The global blueberry market has been waiting for a very important decision for several months. Last year, a group of blueberry producers in the United States formally requested additional tariffs on blueberry imports from several countries. A decision in favour of restricting imports would have potentially posed a direct threat to berry growers from Mexico, Chile, Peru, Canada, and Argentina. An increase in tariffs could also indirectly affect the entire global berry business seeing as the United States is the world’s largest importer of blueberries by a huge margin. In addition, the per capita consumption of blueberries in the United States is also much higher than in other parts of the world.

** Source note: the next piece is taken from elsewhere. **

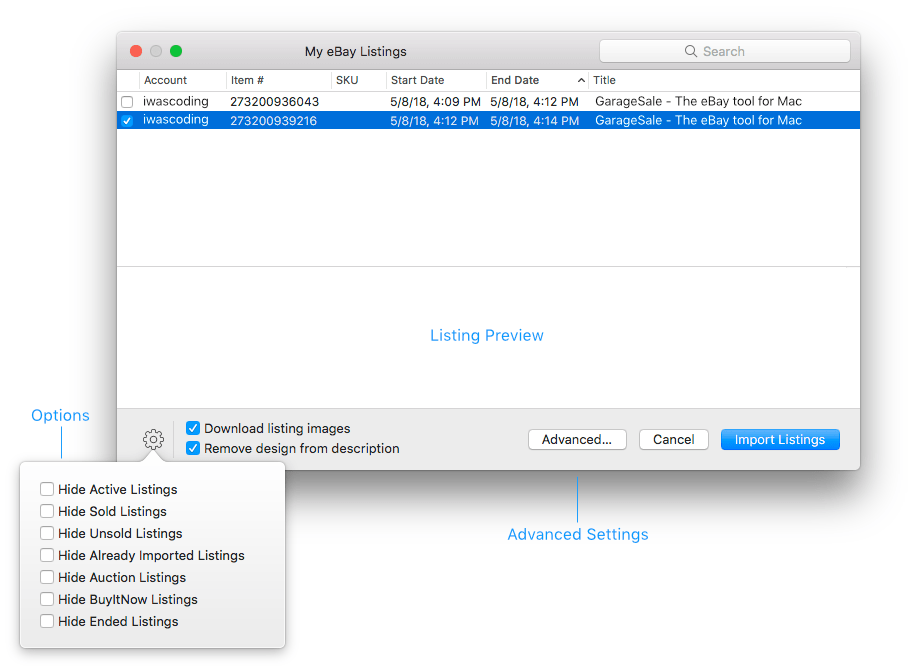Enable Hide Sold Listings option
The height and width of the screenshot is (669, 916).
point(47,511)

On February 15, 2021, the United States International Trade Commission (ITC) issued a verdict based on the results of the investigation. The ITC concluded that imports of fresh, chilled, and frozen blueberries did not significantly harm U.S. producers. The Commission found that the increase in blueberry imports did not cause serious damage and did not pose a serious threat to American producers.
The ITC was unanimous in its decision on the blueberry investigation meaning all members of the commission voted against the introduction of additional duties. The investigation was conducted pursuant to section 202 of the Trade Act of 1974. “As a result of today’s vote, the investigation has been completed. The Commission will submit its report containing the definition of the damage caused and its basis, to the President by March 29, 2021, and will not recommend introducing protective measures,” the ITC said. The investigation report will be available to the public after it is submitted to the President.

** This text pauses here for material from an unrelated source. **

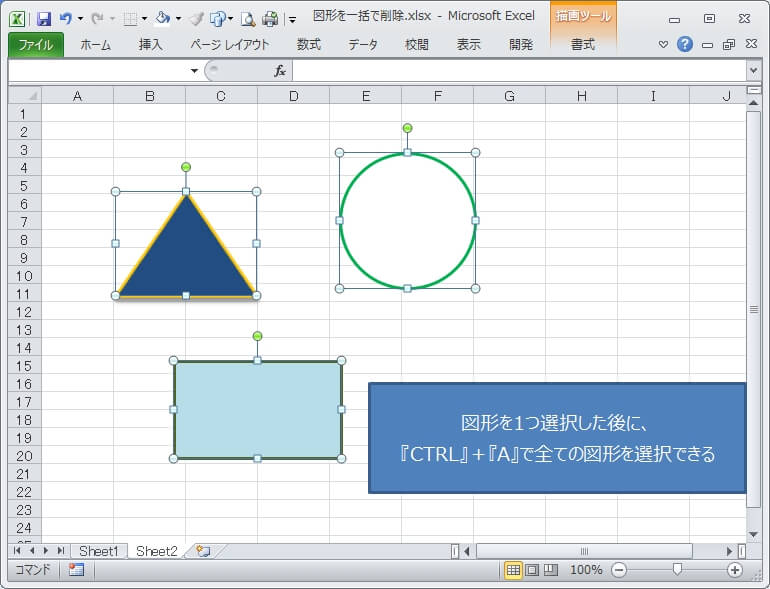The height and width of the screenshot is (589, 770).
Task: Expand the formula bar using right chevron
Action: point(752,71)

Not surprisingly, the American Blueberry Growers Alliance (ABGA), which includes growers from California, Georgia, Florida, and Michigan, is disappointed with the commission’s decision. “We disagree with the results of the commissioner’s investigation,” the ABGA said in a statement. “In order to review this case, U.S. blueberry growers provided ITC with extensive data confirming the significant damage caused by the surge in imports to U.S. blueberry price levels, especially during our critical growing and harvesting seasons.”

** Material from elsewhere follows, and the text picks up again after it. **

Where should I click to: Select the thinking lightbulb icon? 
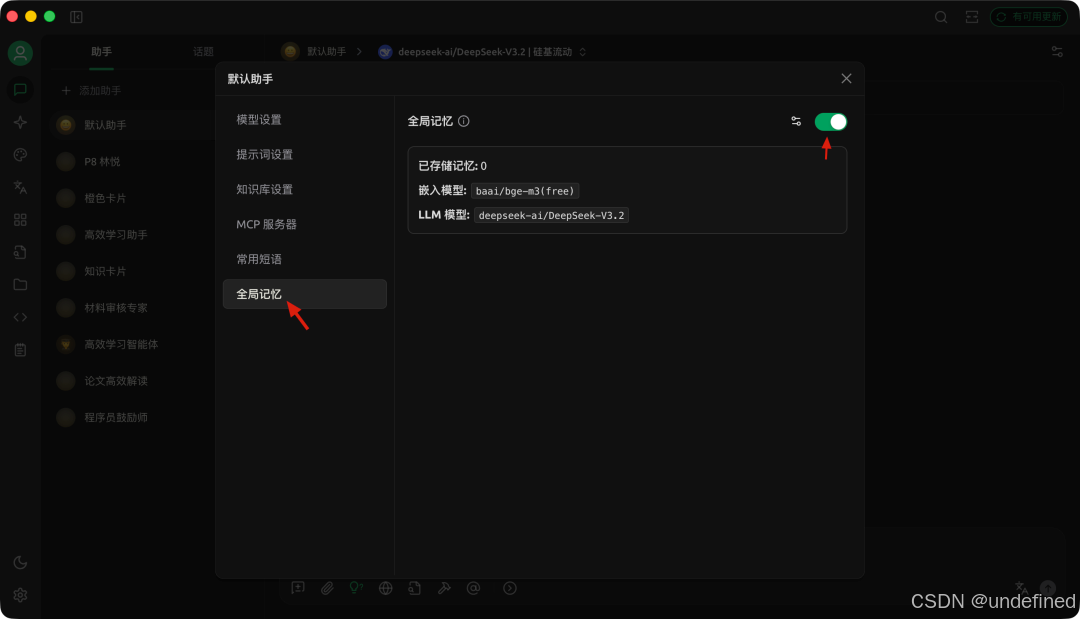[x=356, y=588]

Nevertheless, representatives in the world horticulture trade breathed a sigh of relief. After all, if the tariff was approved, it would become an unpleasant precedent for the closure of markets by other countries. In turn, this would jeopardize multibillion-dollar investments in very promising areas of the horticulture business and would reduce the pace of development of the berry business in general.
“More than 250,000 tons of fresh cultivated and wild blueberries are imported by the United States every year, which is approximately five times more than the Netherlands, the world’s second-largest blueberry importer. Even then, the Netherlands buys berries for further resale while the United States buys exclusively for domestic consumption. Therefore, the decision taken in the United States is also positive for countries such as Ukraine, Poland, and Georgia because otherwise, larger volumes of blueberries from the Southern Hemisphere would be redirected to Europe, which would have lowered the overall price level for this berry,” says Andriy Yarmak, an economist of the Investment Centre of the Food and Agriculture Organization of the United Nations (FAO).
Ukraine itself is very rapidly increasing the imports of blueberries (by about 10 times!) outside its season of cultivation and sale within the country for the past two years. Supplies of blueberries from Peru (the world’s leading blueberry exporter) to Ukraine increased from 23 tons in 2018 to 174 tons in 2020. Imports from other countries in the Southern Hemisphere also continue to increase. Thanks to this, prices for blueberries continued to decline even in winter attracting the attention of an ever wider range of consumers. Accordingly, the growth of blueberry imports in winter had a positive effect on the consumption of this berry in summer creating additional opportunities for local producers.